To the contrary, electronic cigarettes and heated tobacco products are less harmful than combustible cigarettes and have been useful in helping millions of adults quit smoking cigarettes. A 2020 statement from the UK Committee on Toxicity of Chemicals in Food, Consumer Products and the Environment concluded “the relative risk of adverse health effects would be expected to be substantially lower” in e-cigarettes and heated products, compared to combustible cigarettes. Further, a February 2021 update from Public Health England found that in the UK, e-cigarettes were the “most popular aid used by people to quit smoking [and] … vaping is positively associated with quitting smoking successfully.”

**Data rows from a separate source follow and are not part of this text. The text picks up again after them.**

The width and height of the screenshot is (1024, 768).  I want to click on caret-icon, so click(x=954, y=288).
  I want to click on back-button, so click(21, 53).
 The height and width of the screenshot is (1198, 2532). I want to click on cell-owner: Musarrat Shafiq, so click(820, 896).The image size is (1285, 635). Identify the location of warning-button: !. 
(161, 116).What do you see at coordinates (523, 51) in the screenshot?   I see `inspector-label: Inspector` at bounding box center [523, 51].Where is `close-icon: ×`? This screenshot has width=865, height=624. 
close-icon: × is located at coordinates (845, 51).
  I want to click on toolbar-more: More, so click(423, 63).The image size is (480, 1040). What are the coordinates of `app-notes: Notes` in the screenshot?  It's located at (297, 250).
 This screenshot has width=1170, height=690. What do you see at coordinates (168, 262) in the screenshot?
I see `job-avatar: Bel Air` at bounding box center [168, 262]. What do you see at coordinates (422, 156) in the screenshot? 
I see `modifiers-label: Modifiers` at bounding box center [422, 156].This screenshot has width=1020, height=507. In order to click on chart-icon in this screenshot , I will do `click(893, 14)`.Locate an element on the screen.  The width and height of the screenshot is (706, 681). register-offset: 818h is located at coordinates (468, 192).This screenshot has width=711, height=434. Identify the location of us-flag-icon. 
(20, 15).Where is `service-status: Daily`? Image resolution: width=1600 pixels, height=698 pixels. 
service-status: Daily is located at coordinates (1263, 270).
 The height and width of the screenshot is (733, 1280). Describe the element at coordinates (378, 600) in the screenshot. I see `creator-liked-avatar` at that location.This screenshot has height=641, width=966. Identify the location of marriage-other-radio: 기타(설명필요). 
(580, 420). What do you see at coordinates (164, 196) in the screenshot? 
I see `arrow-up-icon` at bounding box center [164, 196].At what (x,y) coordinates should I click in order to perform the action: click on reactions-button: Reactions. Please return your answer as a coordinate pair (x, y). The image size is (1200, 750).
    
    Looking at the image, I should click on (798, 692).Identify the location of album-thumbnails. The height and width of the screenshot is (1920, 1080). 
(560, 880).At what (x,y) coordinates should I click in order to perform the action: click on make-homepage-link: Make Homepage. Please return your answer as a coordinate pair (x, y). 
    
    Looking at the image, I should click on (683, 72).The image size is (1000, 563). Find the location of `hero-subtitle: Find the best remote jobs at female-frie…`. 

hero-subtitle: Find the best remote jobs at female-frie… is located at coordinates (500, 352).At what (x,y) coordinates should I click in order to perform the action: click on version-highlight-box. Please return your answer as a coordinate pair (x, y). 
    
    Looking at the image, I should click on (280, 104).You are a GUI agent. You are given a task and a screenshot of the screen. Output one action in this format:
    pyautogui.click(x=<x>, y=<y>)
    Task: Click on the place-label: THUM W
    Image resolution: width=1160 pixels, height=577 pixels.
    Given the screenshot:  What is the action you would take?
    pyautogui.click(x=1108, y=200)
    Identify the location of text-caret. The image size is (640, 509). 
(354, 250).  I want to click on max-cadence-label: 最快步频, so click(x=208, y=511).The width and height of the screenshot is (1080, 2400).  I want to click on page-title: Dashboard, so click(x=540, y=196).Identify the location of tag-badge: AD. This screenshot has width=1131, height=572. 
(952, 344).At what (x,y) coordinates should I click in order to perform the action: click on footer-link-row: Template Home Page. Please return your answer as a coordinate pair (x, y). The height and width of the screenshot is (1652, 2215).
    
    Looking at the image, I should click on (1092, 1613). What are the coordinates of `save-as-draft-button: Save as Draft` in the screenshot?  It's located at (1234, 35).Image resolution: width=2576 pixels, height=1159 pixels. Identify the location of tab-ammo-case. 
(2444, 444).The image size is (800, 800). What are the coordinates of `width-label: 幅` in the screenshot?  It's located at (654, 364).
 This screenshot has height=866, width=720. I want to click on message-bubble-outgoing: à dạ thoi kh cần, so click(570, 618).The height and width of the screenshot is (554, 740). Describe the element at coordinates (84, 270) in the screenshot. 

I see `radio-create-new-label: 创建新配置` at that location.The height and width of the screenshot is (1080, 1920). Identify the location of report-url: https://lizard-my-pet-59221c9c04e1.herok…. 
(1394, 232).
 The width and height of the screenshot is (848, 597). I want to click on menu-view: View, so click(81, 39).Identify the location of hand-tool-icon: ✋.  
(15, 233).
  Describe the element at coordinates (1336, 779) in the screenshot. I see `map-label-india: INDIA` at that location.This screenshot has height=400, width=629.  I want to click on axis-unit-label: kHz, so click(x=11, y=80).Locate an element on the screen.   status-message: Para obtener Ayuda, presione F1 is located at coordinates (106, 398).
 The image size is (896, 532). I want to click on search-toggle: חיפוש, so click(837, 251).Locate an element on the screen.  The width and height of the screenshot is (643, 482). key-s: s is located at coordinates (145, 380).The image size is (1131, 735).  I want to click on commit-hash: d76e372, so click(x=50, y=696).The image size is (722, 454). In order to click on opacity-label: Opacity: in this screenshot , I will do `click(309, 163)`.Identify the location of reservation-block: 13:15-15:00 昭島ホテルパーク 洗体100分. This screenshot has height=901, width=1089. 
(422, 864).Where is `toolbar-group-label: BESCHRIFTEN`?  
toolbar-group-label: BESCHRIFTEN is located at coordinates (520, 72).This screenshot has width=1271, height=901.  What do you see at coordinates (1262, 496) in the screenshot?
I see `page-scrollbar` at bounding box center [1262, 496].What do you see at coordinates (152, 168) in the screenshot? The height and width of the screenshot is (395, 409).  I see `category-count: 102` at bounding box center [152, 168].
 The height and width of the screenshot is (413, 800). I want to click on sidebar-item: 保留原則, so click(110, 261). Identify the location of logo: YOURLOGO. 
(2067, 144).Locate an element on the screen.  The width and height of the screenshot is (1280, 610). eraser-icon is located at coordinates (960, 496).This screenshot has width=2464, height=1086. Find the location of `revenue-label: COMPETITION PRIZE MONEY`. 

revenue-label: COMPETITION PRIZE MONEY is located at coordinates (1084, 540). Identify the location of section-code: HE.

Perhaps policymakers in other countries should envision a tobacco control policy similar to the UK’s, which embraces the use of tobacco harm reduction products. In 2019, there were more than 4 million ex-smokers in the UK that had tried vapor products, 2.2 million of whom were no longer vaping. Even with Bloomberg’s bucks, smoking rates in the Philippines have apparently only fallen by four percent and “only about 640,000 of the country’s 15.9 million smokers have kicked the habit.”

As the world celebrates World NGO Day 2021, NGOs across the world ought to reexamine their relationship with Lord Bloomberg’s billions, and should be wary of the funding and tactics his organization has used, and continues to use, to try to influence tobacco control policies. That funding may end up doing more harm than good.